Pixel coordinate grounding data:
**********

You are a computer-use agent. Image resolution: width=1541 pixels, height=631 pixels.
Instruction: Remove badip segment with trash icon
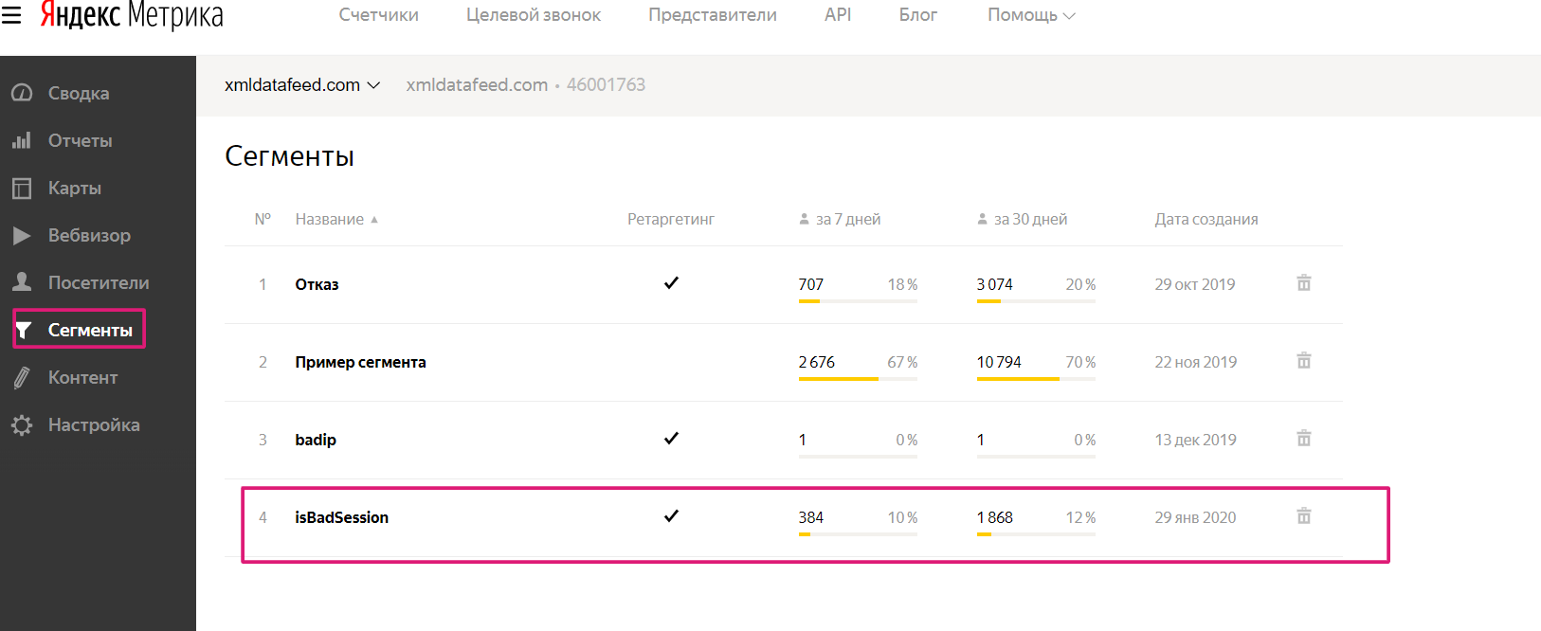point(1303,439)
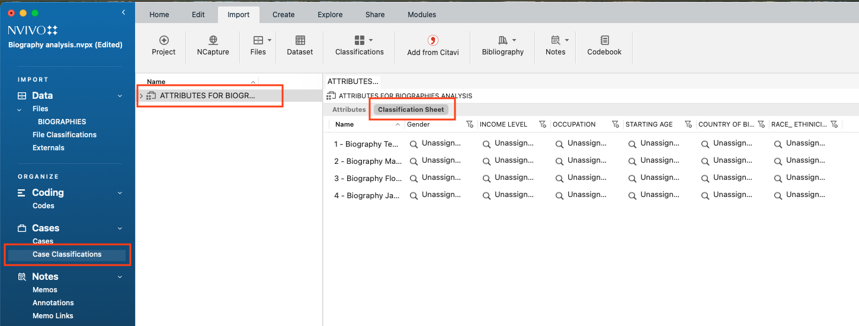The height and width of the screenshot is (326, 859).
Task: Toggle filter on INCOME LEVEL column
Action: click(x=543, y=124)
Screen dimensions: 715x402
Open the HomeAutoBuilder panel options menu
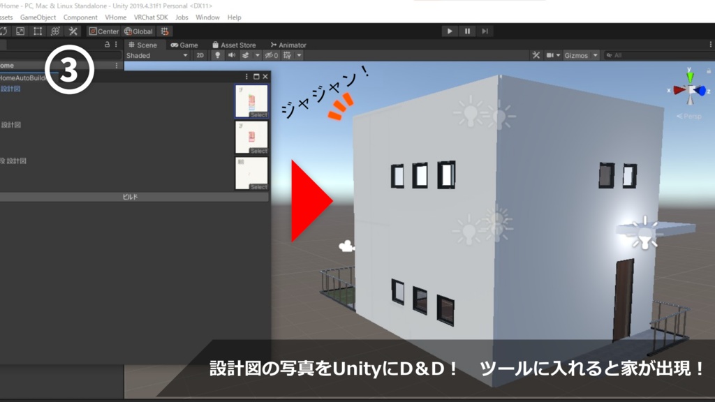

**********

BRIEF: Leave out every picture and transcribe the remaining entries exactly.

OUTPUT FOR THIS TASK:
You are a computer-use agent. Image resolution: width=1541 pixels, height=631 pixels.
Instruction: Remove badip segment with trash icon
point(1303,439)
The height and width of the screenshot is (326, 859).
Task: Toggle filter on INCOME LEVEL column
Action: click(x=543, y=124)
Screen dimensions: 715x402
Open the HomeAutoBuilder panel options menu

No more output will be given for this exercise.